Cancer cells may spread to lymph nodes (regional lymph nodes) near the primary tumor. This is called nodal involvement, positive nodes, or regional disease. ("Positive nodes" is a term that would be used by medical specialists to describe a patient's condition, meaning that the patient's lymph nodes near the primary tumor tested positive for malignancy. It is common medical practice to test by biopsy at least two lymph nodes near a tumor site when doing surgery to examine or remove a tumor.) Localized spread to regional lymph nodes near the primary tumor is not normally counted as metastasis, although this is a sign of worse prognosis. Transport through lymphatics is the most common pathway for the initial dissemination of carcinomas.
Organ-specific targets[edit | edit source]
There is a propensity for certain tumors to seed in particular organs. This was first discussed as the "seed and soil" theory by Stephen Paget over a century ago in 1889. The propensity for a metastatic cell to spread to a particular organ is termed 'organotropism'. For example, prostate cancer usually metastasizes to the bones.
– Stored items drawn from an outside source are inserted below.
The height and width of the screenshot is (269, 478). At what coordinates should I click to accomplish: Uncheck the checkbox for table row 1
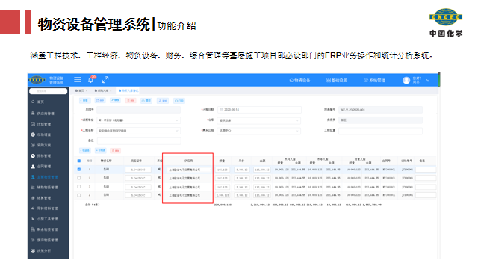click(x=79, y=170)
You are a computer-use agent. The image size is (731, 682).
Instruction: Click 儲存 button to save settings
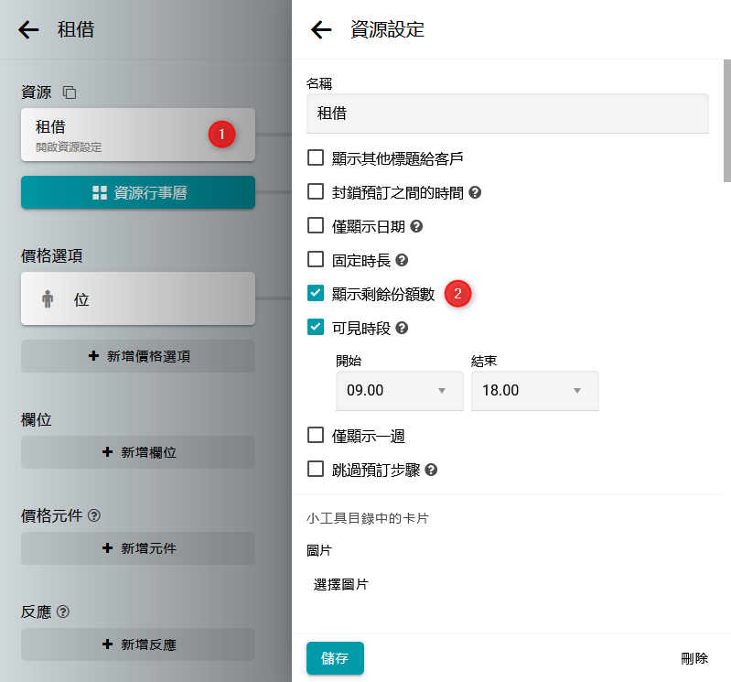(335, 658)
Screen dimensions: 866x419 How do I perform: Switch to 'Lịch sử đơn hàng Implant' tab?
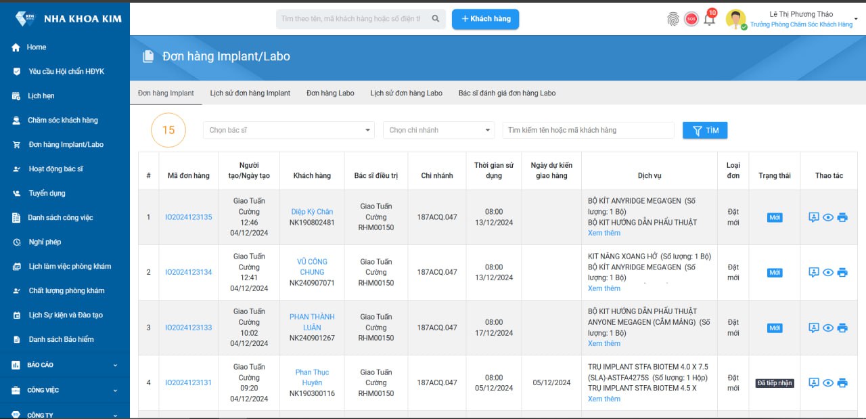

In a similar manner, colon cancer has a tendency to metastasize to the liver. Stomach cancer often metastasises to the ovary in women, then it is called a Krukenberg tumor.
According to the "seed and soil" theory, it is difficult for cancer cells to survive outside their region of origin, so in order to metastasize they must find a location with similar characteristics. For example, breast tumor cells, which gather calcium ions from breast milk, metastasize to bone tissue, where they can gather calcium ions from bone. Malignant melanoma spreads to the brain, presumably because neural tissue and melanocytes arise from the same cell line in the embryo.
In 1928, James Ewing challenged the "seed and soil" theory and proposed that metastasis occurs purely by anatomic and mechanical routes. This hypothesis has been recently utilized to suggest several hypotheses about the life cycle of circulating tumour cells (CTCs) and to postulate that the patterns of spread could be better understood through a 'filter and flow' perspective. 
Metastasis and primary cancer[edit | edit source]
It is theorized that metastasis always coincides with a primary cancer, and, as such, is a tumor that started from a cancer cell or cells in another part of the body. However, over 10% of patients presenting to oncology units will have metastases without a primary tumor found. In these cases, doctors refer to the primary tumor as "unknown" or "occult," and the patient is said to have cancer of unknown primary origin (CUP) or unknown primary tumors (UPT). It is estimated that 3% of all cancers are of unknown primary origin. Studies have shown that, if simple questioning does not reveal the cancer's source (coughing up blood—"probably lung", urinating blood—"probably bladder"), complex imaging will not either. In some of these cases a primary tumor may appear later.
The use of immunohistochemistry has permitted pathologists to give an identity to many of these metastases. However, imaging of the indicated area only occasionally reveals a primary. In rare cases (e.g., of melanoma), no primary tumor is found, even on autopsy. It is therefore thought that some primary tumors can regress completely, but leave their metastases behind.
Common sites of origin[edit | edit source]
- Skin: melanoma (other skin tumors rarely metastasize)
Diagnosis[edit | edit source]
The cells in a metastatic tumor resemble those in the primary tumor. Once the cancerous tissue is examined under a microscope to determine the cell type, a doctor can usually tell whether that type of cell is normally found in the part of the body from which the tissue sample was taken.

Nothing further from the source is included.